Plusieurs zones d'ombre
Bien entendu, ses quatre années de présidence ont également connu des moments plus sombres:
Afghanistan: la décision de Biden de retirer les forces américaines du pays à l'été 2021 a replongé l'Afghanistan dans le chaos. Les talibans ont pris le contrôle du pays en un clin d'œil – avec des conséquences brutales, notamment pour les femmes et les filles, qui n'ont plus accès à l'enseignement supérieur et sont exclues d'une grande partie de la vie sociale.
Proche-Orient: Biden n'a pas pu empêcher le déclenchement de la nouvelle guerre entre Israël et le Hamas. Il n'est pas certain que le cessez-le-feu et l'échange d'otages et de prisonniers se concrétisent à partir de dimanche.
Migration: Le nombre record d'arrivées illégales à la frontière sud des Etats-Unis au cours de la première année de sa présidence a fourni suffisamment de munitions à ses adversaires politiques pour stigmatiser le parti démocrate comme un ramassis de fuyards et de minimisateurs.
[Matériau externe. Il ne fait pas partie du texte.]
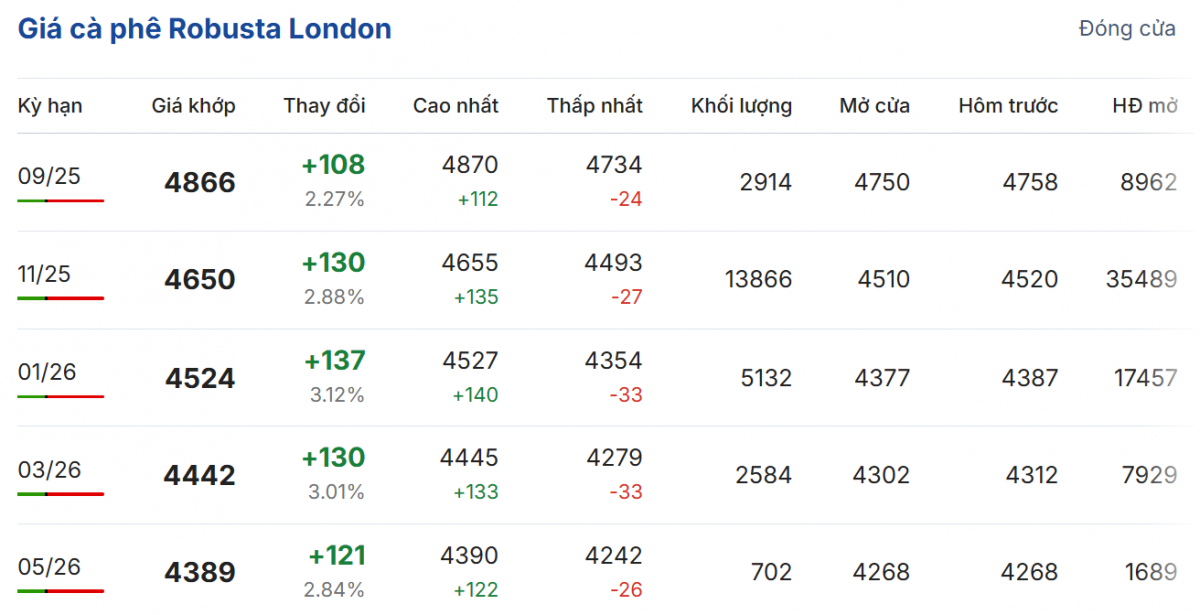Click the +130 change for 11/25
This screenshot has height=615, width=1200.
(333, 263)
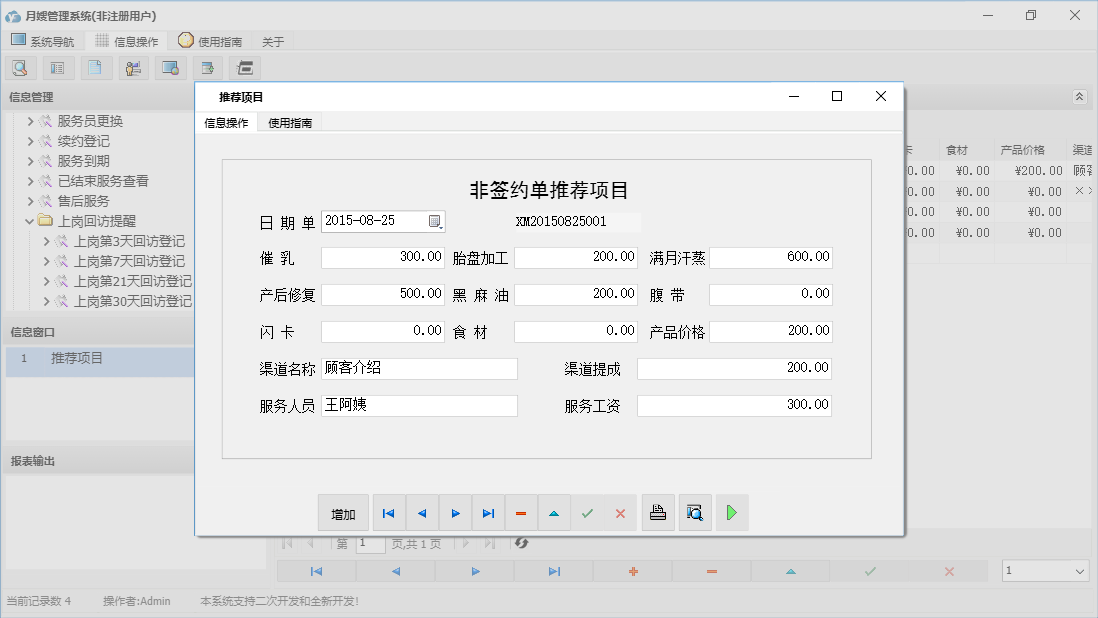Delete record using the red minus icon
Image resolution: width=1098 pixels, height=618 pixels.
521,512

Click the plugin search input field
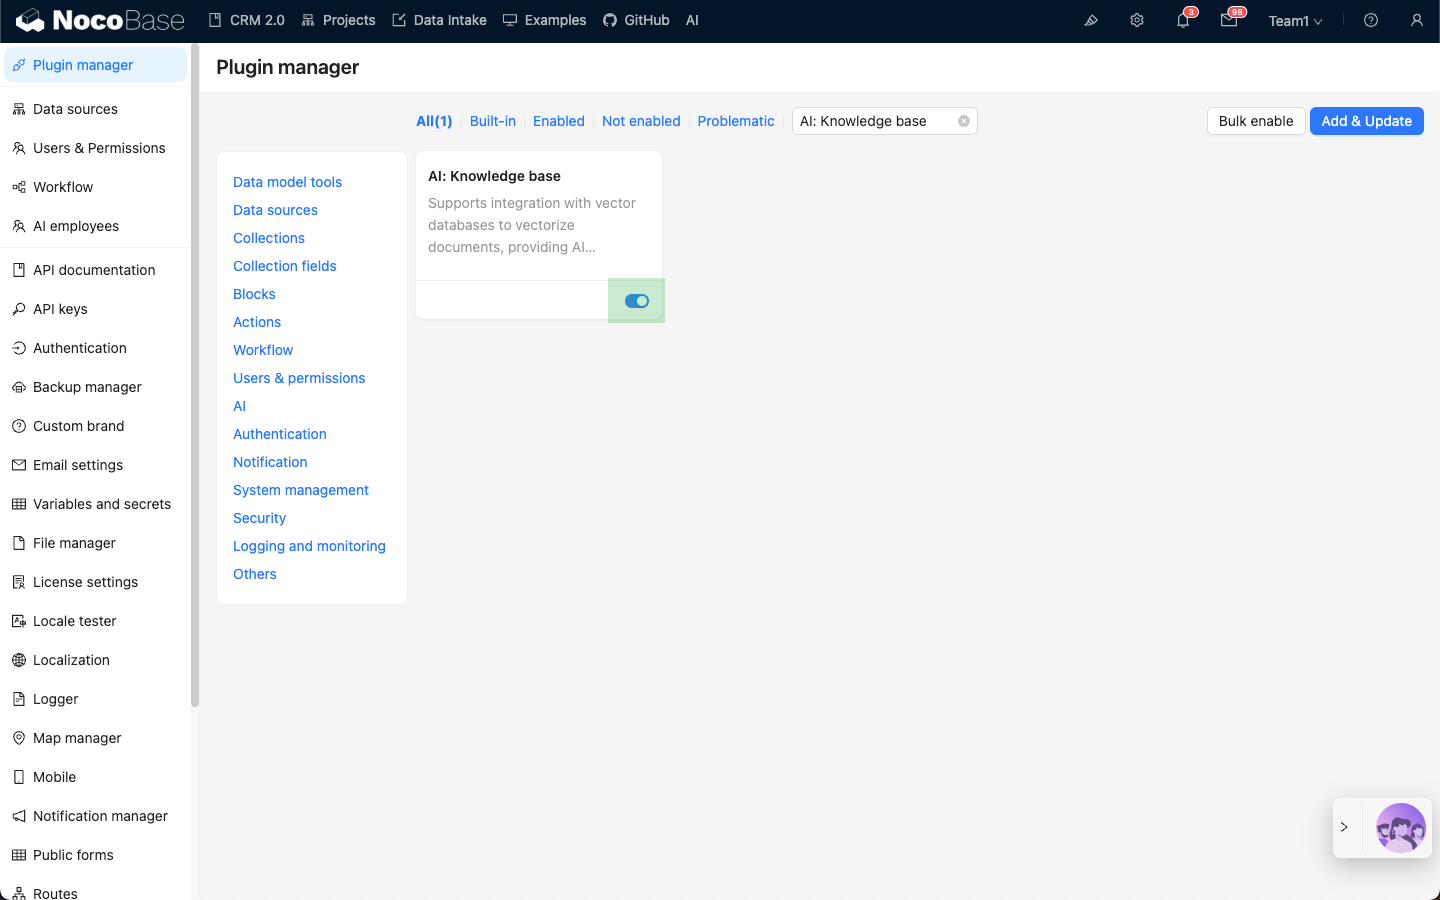[x=873, y=121]
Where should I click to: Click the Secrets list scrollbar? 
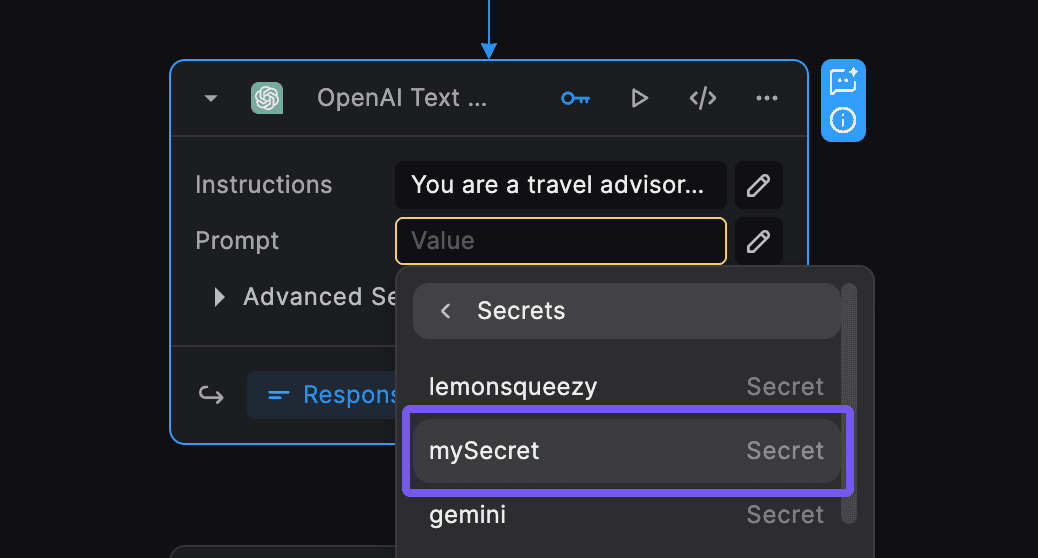click(849, 400)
La baisse rapide du nombre d'immigrés vers la fin du mandat de Joe Biden n'a donc servi à rien.
Les étudiants: Joe Biden a promis de réduire jusqu'à 20'000 dollars par étudiant le poids souvent élevé de la dette que les jeunes américains doivent assumer pour leurs études. Sa demande, qui aurait rendu le système éducatif américain plus équitable et plus perméable, a toutefois échoué au Parlement.
Que retenir de son mandat?
Que reste-t-il donc de Joe Biden, que l'Association des politologues américains Apsa a tout de même élu comme le quatorzième meilleur des 45 présidents américains? A titre de comparaison, Abraham Lincoln était le meilleur président de tous les temps selon l'Apsa, Donald Trump le pire. Les grands projets de Biden, notamment pendant la pandémie, sont impressionnants, écrivent les experts de l'Apsa.
Joe Biden lui-même a souligné dans son discours d'adieu du bureau ovale mercredi soir qu'il était «fier de beaucoup» de ce que son équipe avait réalisé. En même temps, il a mis en garde, en regardant Trump et Elon Musk, contre une «oligarchie» qui convoite l'héritage démocratique de l'Amérique.
«C'est maintenant à votre tour de monter la garde», a-t-il déclaré à l'adresse du peuple américain. Joe Biden a reconnu – trop tard – qu'il y avait peut-être de meilleurs gardiens que lui.